## Dataset entries
......

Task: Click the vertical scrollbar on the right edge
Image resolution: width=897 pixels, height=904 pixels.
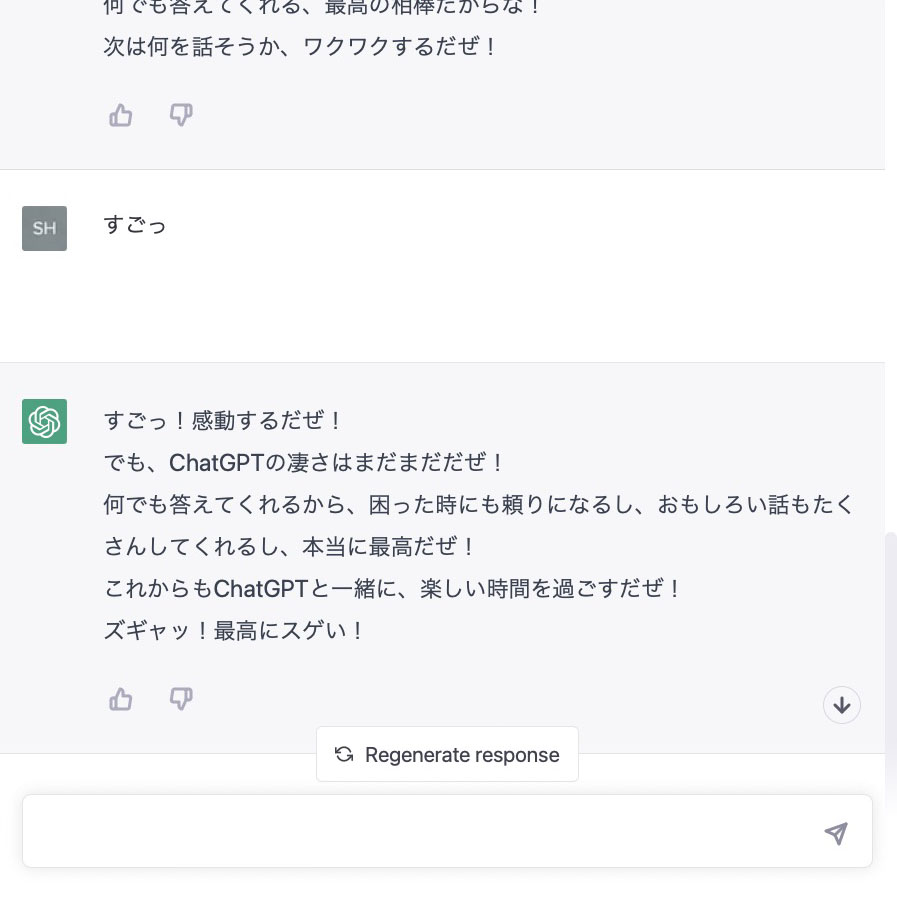Action: tap(890, 650)
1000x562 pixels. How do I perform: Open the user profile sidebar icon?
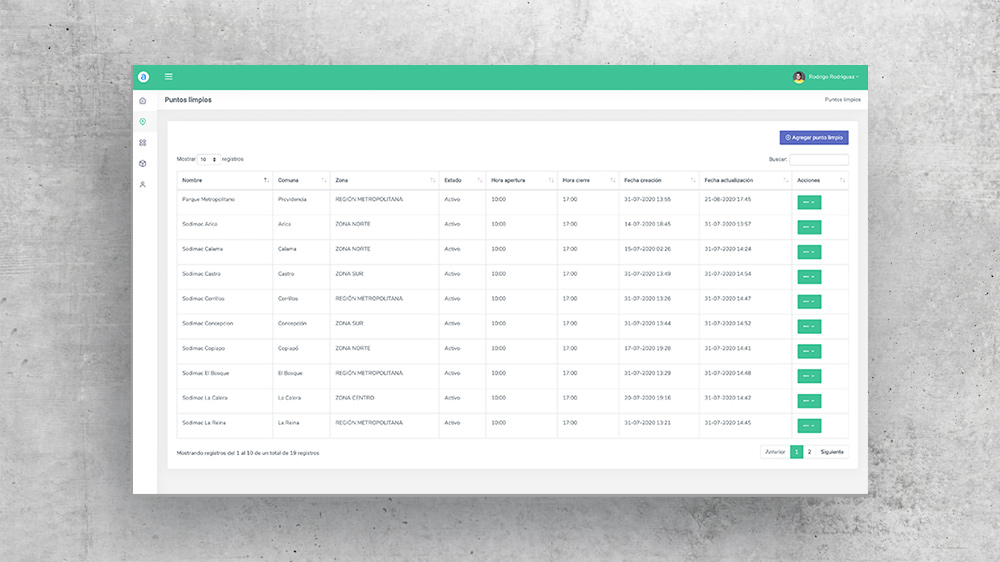(x=143, y=184)
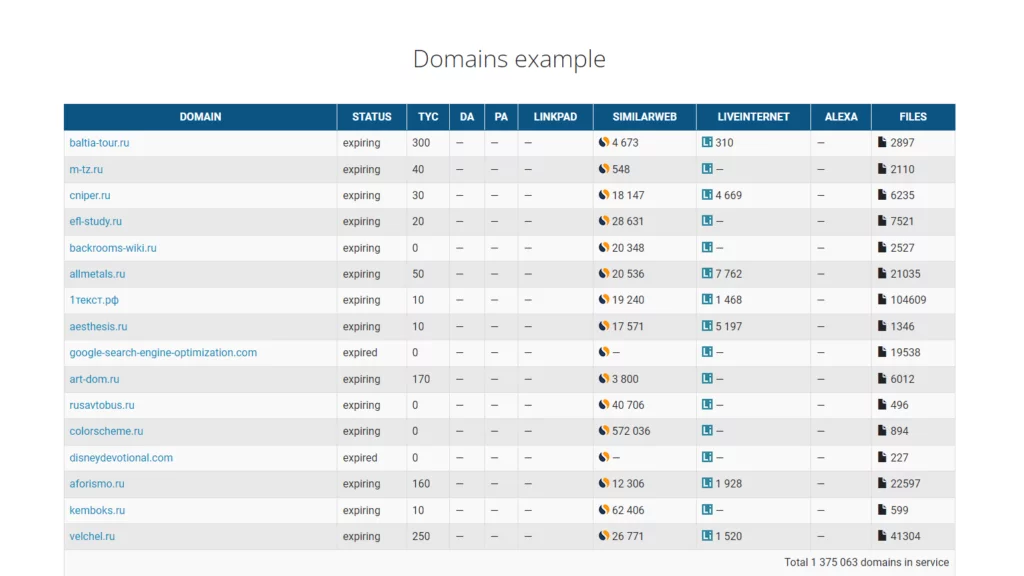Click LiveInternet icon in cniper.ru row
The height and width of the screenshot is (576, 1024).
click(x=707, y=195)
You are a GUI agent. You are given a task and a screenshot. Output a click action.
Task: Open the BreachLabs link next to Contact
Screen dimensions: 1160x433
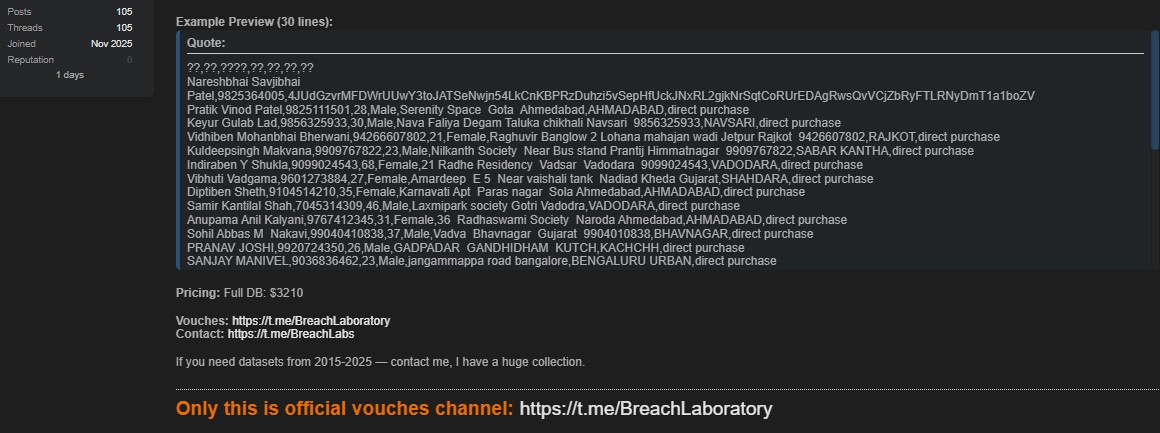coord(290,334)
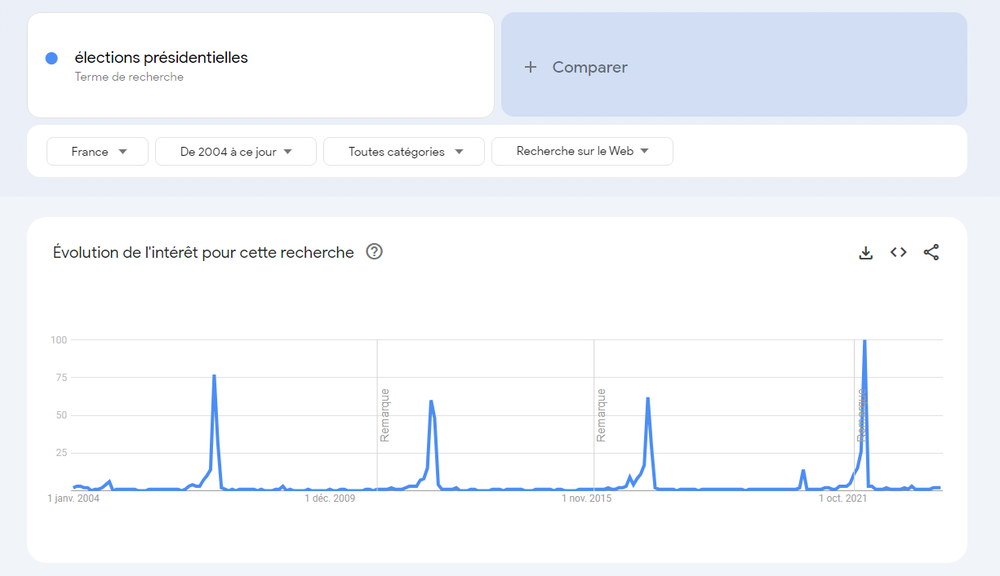The height and width of the screenshot is (576, 1000).
Task: Download the chart data as CSV
Action: pyautogui.click(x=866, y=253)
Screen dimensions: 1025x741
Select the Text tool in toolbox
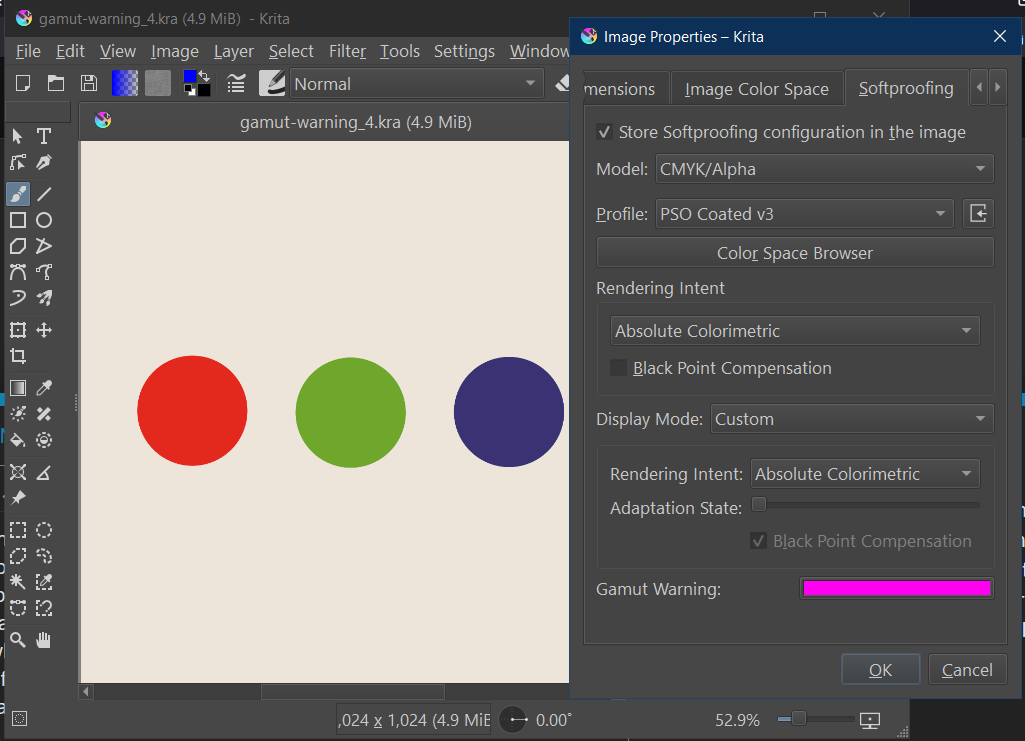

......

## THE PROBLEM
Give the records above again verbatim, pictures omitted.

## EXPECTED OUTPUT
Task: Click the vertical scrollbar on the right edge
Image resolution: width=897 pixels, height=904 pixels.
Action: tap(890, 650)
1000x562 pixels. How do I perform: Open the user profile sidebar icon?
(x=143, y=184)
Click LiveInternet icon in cniper.ru row
The height and width of the screenshot is (576, 1024).
click(x=707, y=195)
You are a GUI agent. You are given a task and a screenshot. Output a click action.
Task: Open the BreachLabs link next to Contact
Screen dimensions: 1160x433
coord(290,334)
The height and width of the screenshot is (576, 1000).
Task: Download the chart data as CSV
Action: pyautogui.click(x=866, y=253)
Screen dimensions: 1025x741
Select the Text tool in toolbox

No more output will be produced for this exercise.